Segment Open

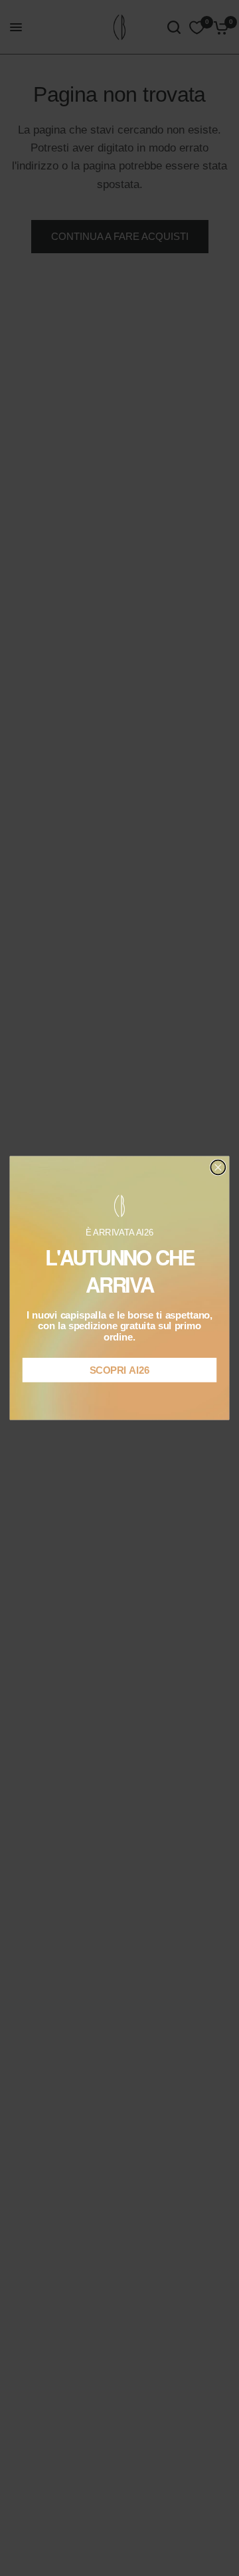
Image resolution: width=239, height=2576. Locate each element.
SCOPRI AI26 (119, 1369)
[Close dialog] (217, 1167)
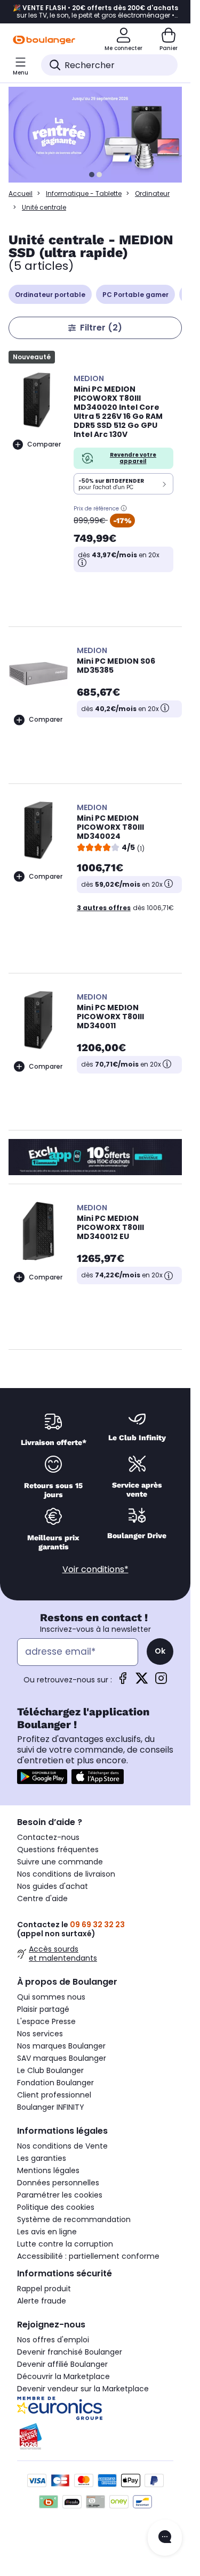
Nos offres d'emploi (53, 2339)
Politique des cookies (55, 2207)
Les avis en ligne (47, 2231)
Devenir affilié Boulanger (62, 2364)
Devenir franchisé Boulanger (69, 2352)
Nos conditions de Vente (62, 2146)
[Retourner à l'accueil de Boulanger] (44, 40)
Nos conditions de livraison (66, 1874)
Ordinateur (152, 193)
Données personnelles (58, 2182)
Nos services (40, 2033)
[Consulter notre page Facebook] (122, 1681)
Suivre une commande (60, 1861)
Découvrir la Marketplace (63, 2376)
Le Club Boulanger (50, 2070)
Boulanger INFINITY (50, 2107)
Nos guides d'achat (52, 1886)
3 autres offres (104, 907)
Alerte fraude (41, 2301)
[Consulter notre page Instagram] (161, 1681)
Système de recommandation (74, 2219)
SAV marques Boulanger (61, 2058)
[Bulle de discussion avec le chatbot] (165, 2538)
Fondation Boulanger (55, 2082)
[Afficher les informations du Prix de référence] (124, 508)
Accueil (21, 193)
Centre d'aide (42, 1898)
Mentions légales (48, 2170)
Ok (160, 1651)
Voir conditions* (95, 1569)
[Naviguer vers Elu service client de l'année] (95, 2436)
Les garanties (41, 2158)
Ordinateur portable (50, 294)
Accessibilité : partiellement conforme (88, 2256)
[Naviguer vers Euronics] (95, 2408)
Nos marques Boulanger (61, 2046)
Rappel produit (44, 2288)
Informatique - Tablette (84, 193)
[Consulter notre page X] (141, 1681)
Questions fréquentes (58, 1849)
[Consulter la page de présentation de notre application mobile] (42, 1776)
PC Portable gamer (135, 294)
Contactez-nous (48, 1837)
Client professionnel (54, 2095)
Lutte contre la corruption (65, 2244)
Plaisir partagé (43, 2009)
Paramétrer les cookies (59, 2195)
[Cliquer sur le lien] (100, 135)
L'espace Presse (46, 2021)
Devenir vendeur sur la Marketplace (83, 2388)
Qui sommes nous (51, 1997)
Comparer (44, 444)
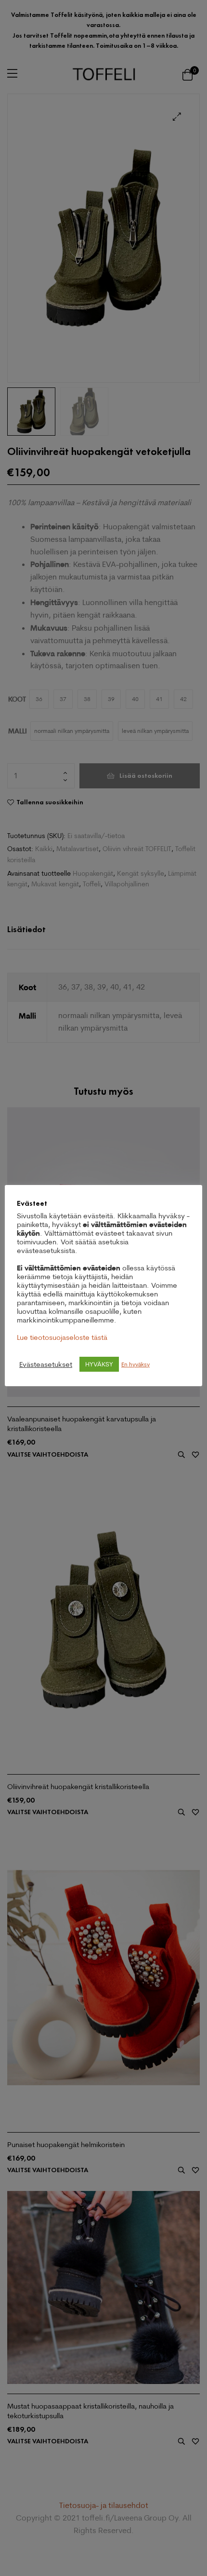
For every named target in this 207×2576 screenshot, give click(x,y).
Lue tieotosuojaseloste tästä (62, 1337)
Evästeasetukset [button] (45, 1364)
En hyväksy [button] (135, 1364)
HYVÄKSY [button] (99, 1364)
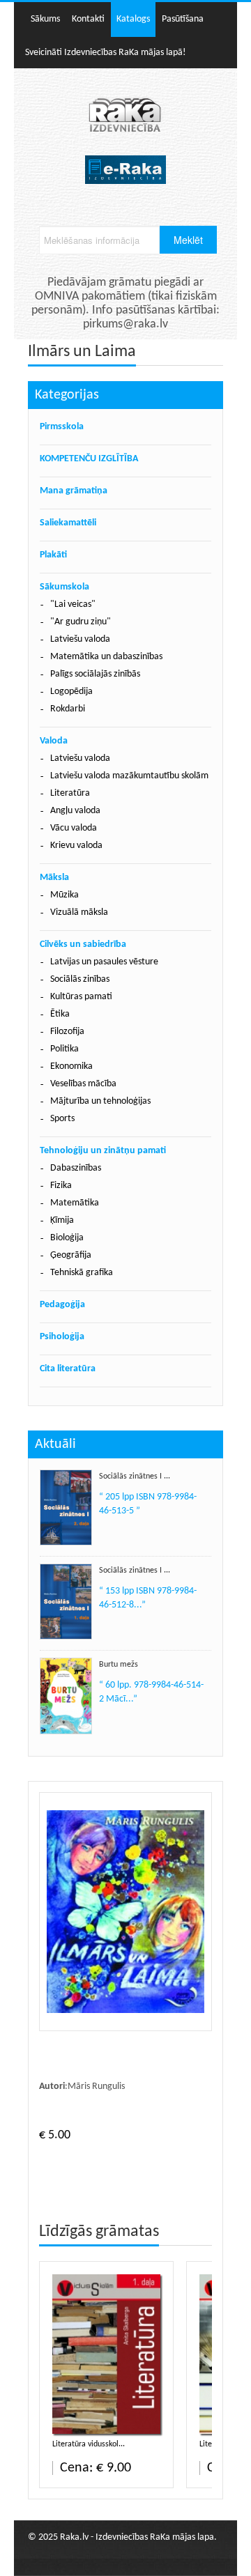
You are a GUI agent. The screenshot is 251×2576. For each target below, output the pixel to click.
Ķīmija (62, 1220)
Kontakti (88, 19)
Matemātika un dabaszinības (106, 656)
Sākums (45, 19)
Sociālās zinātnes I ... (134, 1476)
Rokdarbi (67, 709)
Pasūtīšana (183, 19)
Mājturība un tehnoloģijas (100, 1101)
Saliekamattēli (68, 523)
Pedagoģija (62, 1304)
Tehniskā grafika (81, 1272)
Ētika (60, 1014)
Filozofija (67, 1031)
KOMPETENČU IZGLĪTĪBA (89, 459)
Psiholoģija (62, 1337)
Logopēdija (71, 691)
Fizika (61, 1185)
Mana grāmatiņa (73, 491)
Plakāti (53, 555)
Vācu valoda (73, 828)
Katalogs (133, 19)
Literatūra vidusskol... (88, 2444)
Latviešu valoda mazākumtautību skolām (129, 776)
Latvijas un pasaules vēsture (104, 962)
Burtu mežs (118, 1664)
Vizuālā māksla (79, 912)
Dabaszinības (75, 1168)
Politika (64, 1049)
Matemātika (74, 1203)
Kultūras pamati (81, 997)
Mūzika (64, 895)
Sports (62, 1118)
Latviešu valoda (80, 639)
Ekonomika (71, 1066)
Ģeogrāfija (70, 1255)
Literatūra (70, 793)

Segment Closed

> _EXERCISE DETAILS_
Go through the records. Copy each line where "vers" appears.

> _ANSWER TO THIS TASK_
[Naviguer vers Elu service client de l'année] (95, 2436)
[Naviguer vers Euronics] (95, 2408)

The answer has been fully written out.